Stein, a geophysicist at Northwestern University, says just looking back at the past can be misleading. To get a better idea of whether another quake is looming, he says, scientists need to look at what's happening in the present. He and others have been using GPS technology to measure how the ground moves — or deforms — along active faults.

"Normally the way earthquakes work is that you store up energy — the ground deforms before a big earthquake, kind of like stretching a spring — and then it snaps, and you have an earthquake," Stein says.

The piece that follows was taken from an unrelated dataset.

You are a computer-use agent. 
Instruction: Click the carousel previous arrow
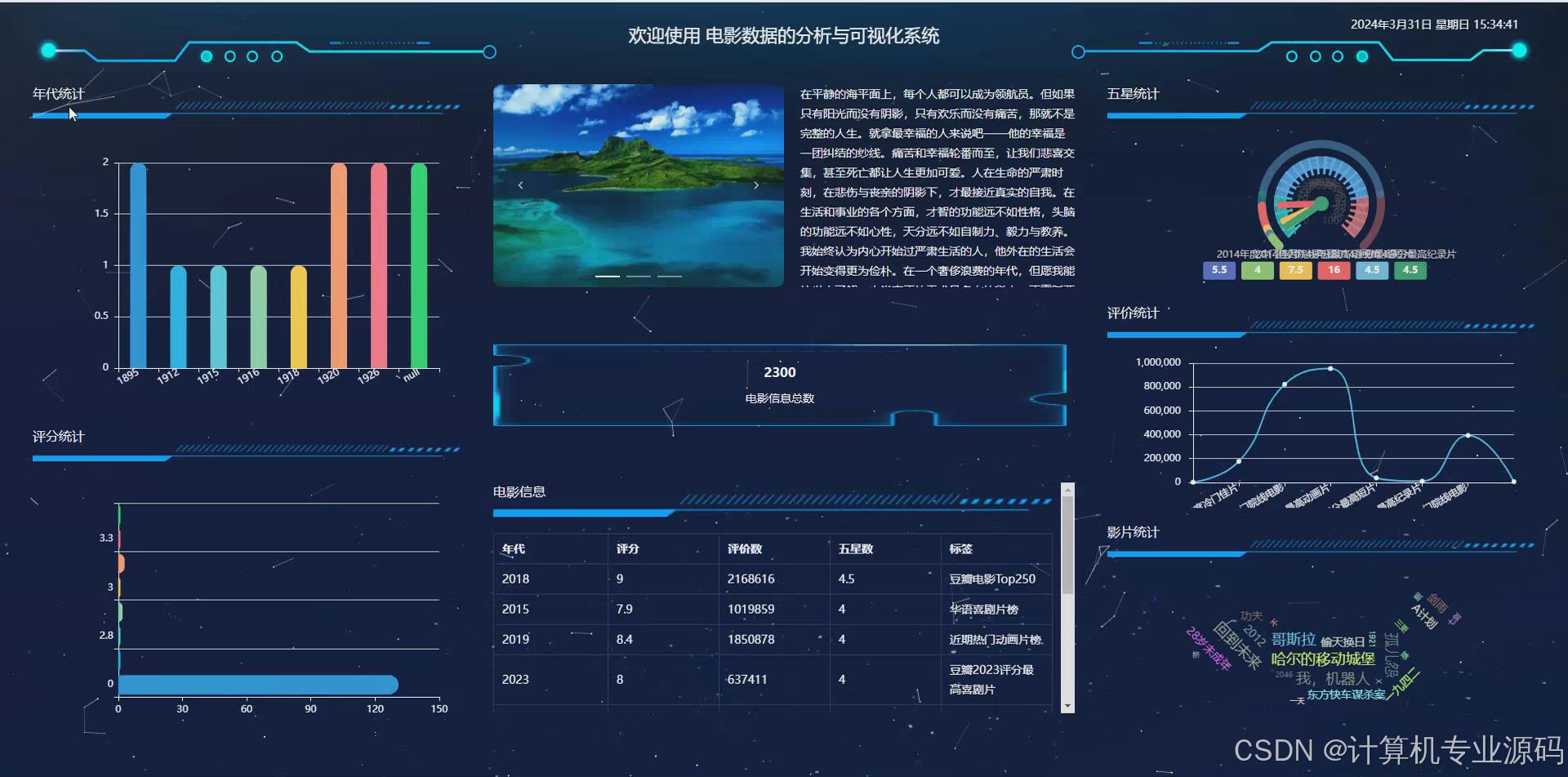coord(520,184)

He says that warping of the ground has been measured in California, Alaska, Oregon and Washington — along every fault where experts think a big earthquake is on the way. So that's what he and his colleagues expected to see when they started taking those same kinds of GPS measurements at New Madrid.

"And to our complete surprise, we see absolutely no motion of the ground," he says.

Stein says part of the explanation could be that seismic zones in the middle of a continent seem to behave differently from those in places like California, where the huge plates that make up Earth's surface thrust up against each other.

"Faults in the middle of the continents will be active for short periods of time geologically, maybe a few thousand years, and then they'll turn off and be inactive for times, and then start up again," he says. "So it looks like we may be seeing the end of one of those cycles. The bottom line is we don't expect anything for hundreds of years at a minimum, and quite possibly thousands of years, in terms of a very large earthquake like happened 200 years ago."

Risk Or No Risk?

This spring, University of Washington seismologist John Vidale led an independent panel of experts who took yet another stab at evaluating the hazard at New Madrid. Their conclusion? The New Madrid Seismic Zone does still pose a significant risk. Vidale says there are differences in the way fault zones in the middle of a continent behave, but scientists don't understand enough about them yet to be sure there's no danger.

"It's just difficult to be confident in places like the central U.S.," Vidale says. "Given all the uncertainty, it's prudent to think that what happened in the past will continue."

The Federal Emergency Management Agency agrees. That's why this past May, the agency helped lead an earthquake drill involving eight central U.S. states.

At the Springfield Airport in Missouri, C-130 military airplanes revved up their engines, preparing to evacuate the injured. FEMA regional administrator Beth Freeman says the exercise was designed to test how the region would respond to a natural disaster on the scale of the original New Madrid quakes.

"Back then, there weren't very many people that lived in the New Madrid area, and today we have quite thriving populations of Memphis, St. Louis and all those other communities in between," Freeman says. "So if those earthquakes would reoccur, it could be quite devastating."

Freeman says wherever and whenever that next big one happens, it's better to be prepared.